La primera lectura, tomada del c.58 de Isaías, encaja perfectamente con la
parábola de la luz.
Así dice el Señor:
Parte tu pan con el hambriento,
hospeda a los pobres sin techo,
viste al que ves desnudo,
y no te cierres a tu propia carne.
Entonces romperá tu luz como la aurora,
en seguida te brotará la carne sana;
te abrirá camino la justicia, detrás irá la gloria del
Señor.
Entonces clamarás al Señor, y te responderá;
gritarás, y te dirá: «Aquí estoy.
Cuando destierres de ti la opresión, el gesto
amenazador y la
maledicencia,
cuando partas tu pan con el hambriento y sacies el
estómago del
indigente,
brillará tu luz en las tinieblas, tu oscuridad se volverá
mediodía.
Tras la destrucción de Jerusalén
y la deportación a Babilonia (año 586 a.C.), la situación del pueblo judío fue
trágica, incluso después de la vuelta del destierro (año 538 a.C.).
La capital siguió prácticamente
despoblada hasta mediados o finales del siglo V (época de Nehemías) y la situación
económica era de absoluta penuria.
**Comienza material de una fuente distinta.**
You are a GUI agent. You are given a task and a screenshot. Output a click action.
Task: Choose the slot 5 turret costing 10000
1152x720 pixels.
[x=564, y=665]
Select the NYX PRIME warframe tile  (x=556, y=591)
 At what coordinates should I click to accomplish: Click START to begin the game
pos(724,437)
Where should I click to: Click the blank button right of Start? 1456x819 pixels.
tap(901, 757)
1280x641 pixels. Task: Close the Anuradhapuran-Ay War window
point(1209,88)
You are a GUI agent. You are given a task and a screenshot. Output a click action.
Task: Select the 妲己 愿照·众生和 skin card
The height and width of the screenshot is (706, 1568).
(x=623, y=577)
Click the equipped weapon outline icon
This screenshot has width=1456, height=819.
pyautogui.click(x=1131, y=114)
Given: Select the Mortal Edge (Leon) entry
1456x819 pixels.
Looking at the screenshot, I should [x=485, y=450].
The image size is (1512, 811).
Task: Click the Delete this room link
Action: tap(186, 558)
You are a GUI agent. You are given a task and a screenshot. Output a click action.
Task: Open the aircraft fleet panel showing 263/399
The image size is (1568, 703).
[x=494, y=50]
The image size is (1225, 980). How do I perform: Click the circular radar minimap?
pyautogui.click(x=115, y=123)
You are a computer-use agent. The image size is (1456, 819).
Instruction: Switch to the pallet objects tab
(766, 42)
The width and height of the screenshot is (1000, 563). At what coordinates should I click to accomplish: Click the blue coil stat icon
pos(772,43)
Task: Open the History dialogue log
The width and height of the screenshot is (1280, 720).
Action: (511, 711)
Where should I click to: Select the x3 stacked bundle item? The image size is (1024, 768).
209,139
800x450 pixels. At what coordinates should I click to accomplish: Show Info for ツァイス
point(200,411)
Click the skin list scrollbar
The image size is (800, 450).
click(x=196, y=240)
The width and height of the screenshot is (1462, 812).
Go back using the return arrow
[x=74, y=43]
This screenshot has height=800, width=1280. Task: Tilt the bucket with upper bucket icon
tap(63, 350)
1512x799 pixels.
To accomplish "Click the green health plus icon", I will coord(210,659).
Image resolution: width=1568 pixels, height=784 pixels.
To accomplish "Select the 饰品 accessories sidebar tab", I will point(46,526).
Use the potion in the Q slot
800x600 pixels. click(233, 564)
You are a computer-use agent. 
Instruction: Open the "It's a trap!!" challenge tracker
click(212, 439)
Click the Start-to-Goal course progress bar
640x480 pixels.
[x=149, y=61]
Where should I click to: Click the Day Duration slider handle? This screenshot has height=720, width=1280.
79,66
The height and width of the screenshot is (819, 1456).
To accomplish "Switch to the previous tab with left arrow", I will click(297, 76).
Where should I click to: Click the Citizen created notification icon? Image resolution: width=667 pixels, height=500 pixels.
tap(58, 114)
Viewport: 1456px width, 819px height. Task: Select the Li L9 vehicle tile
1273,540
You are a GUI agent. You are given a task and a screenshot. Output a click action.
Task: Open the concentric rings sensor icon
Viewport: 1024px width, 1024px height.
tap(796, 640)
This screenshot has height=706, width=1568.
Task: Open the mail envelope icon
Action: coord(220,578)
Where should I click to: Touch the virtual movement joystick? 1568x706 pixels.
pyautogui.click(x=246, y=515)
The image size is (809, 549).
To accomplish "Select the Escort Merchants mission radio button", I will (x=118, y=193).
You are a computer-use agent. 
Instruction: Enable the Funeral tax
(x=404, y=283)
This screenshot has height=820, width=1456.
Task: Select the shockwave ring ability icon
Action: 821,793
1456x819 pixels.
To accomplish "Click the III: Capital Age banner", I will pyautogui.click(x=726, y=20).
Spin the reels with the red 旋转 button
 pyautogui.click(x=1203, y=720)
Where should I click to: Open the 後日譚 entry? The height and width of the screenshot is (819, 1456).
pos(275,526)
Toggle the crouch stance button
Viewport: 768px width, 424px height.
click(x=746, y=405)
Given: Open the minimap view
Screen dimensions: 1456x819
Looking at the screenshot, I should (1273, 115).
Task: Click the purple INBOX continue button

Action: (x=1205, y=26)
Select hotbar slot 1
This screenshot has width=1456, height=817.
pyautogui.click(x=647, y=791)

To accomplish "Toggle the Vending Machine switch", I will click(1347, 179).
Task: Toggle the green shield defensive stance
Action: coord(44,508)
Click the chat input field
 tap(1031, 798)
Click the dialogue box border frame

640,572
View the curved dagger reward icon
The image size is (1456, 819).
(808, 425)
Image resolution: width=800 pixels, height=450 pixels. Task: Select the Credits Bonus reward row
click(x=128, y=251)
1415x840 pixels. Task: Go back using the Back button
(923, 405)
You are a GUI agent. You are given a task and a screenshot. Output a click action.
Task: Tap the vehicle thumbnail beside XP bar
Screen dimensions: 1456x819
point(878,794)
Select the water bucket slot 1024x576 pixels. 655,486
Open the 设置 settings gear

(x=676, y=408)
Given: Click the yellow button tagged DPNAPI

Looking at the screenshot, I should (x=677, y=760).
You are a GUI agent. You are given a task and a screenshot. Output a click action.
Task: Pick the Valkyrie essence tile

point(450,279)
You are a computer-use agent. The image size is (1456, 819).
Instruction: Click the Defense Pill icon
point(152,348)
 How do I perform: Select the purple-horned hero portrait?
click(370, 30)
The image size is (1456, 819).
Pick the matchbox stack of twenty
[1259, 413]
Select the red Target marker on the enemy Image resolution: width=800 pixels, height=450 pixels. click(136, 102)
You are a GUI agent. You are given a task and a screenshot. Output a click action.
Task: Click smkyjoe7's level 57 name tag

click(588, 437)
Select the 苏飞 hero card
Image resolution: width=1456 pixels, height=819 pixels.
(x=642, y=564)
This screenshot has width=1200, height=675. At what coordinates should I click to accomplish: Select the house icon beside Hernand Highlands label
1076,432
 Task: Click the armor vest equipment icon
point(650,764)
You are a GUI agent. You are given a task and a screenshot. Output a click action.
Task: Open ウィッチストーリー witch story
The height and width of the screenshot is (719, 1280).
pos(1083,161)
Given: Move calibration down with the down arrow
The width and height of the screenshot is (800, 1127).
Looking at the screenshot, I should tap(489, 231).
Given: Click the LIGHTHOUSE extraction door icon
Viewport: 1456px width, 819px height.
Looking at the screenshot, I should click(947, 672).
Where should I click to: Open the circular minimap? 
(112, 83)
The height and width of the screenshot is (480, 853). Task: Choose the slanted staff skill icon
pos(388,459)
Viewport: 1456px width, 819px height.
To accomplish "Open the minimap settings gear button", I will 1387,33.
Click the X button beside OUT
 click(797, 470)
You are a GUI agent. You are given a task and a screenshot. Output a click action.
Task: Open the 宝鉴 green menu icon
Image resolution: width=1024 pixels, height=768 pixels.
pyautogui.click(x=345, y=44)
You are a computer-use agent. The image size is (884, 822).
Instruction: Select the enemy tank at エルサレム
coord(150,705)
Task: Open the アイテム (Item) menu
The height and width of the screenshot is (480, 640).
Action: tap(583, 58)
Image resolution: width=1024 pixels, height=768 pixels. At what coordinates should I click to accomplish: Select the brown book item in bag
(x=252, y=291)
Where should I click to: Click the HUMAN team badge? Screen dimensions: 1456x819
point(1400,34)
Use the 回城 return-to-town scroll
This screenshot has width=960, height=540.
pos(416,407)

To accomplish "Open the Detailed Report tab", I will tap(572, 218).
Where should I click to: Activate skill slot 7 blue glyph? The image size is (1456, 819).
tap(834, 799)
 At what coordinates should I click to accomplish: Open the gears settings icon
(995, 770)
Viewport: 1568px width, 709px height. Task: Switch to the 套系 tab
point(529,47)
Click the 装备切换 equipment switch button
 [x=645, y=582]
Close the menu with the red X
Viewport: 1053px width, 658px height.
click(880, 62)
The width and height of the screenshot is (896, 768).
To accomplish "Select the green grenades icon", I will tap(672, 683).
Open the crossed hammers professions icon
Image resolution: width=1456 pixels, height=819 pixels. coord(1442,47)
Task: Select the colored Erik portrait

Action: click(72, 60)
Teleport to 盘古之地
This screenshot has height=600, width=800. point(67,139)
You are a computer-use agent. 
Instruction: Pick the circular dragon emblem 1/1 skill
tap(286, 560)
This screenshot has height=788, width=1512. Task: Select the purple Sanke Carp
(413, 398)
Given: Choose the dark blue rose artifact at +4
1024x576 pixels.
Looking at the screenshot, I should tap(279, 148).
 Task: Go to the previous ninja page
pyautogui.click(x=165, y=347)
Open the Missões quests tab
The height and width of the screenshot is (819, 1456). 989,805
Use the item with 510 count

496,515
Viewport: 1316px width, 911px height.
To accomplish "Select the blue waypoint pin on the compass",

El pueblo se sentía como un cuerpo enfermo y
sumergido en tinieblas.
En
esas circunstancias de desánimo, busca la solución en una serie de ceremonias
religiosas, especialmente el ayuno (que implicaba no sólo abstenerse de
alimentos sino también realizar otros ritos, como cubrirse de saco y ceniza,
etc.), para ganarse el favor de Dios. Pero Dios no hace nada. Y el pueblo se
queja y protesta. «¿Para qué ayunar si no haces caso?» Dios responde por medio
del profeta: si quieres que tu situación mejore, que brille tu luz en las
tinieblas, que rompa tu luz como la aurora, comprométete con el que pasa
hambre, tiene sed, está desnudo y sin techo (las famosas obras de misericordia,
que se conocían ya en el antiguo Egipto); destierra la opresión y la
maledicencia.
Hay una idea capital en esta lectura. Cuando habla de los necesitados
termina diciendo: «y no te cierres a tu propia carne». El
hambriento, desnudo o sin techo no es un ser extraño, ajeno a mí, al que hago
un favor si me apetece. Es mi propia carne, que reclama cuidado y atención,
como un miembro cualquiera de nuestro cuerpo.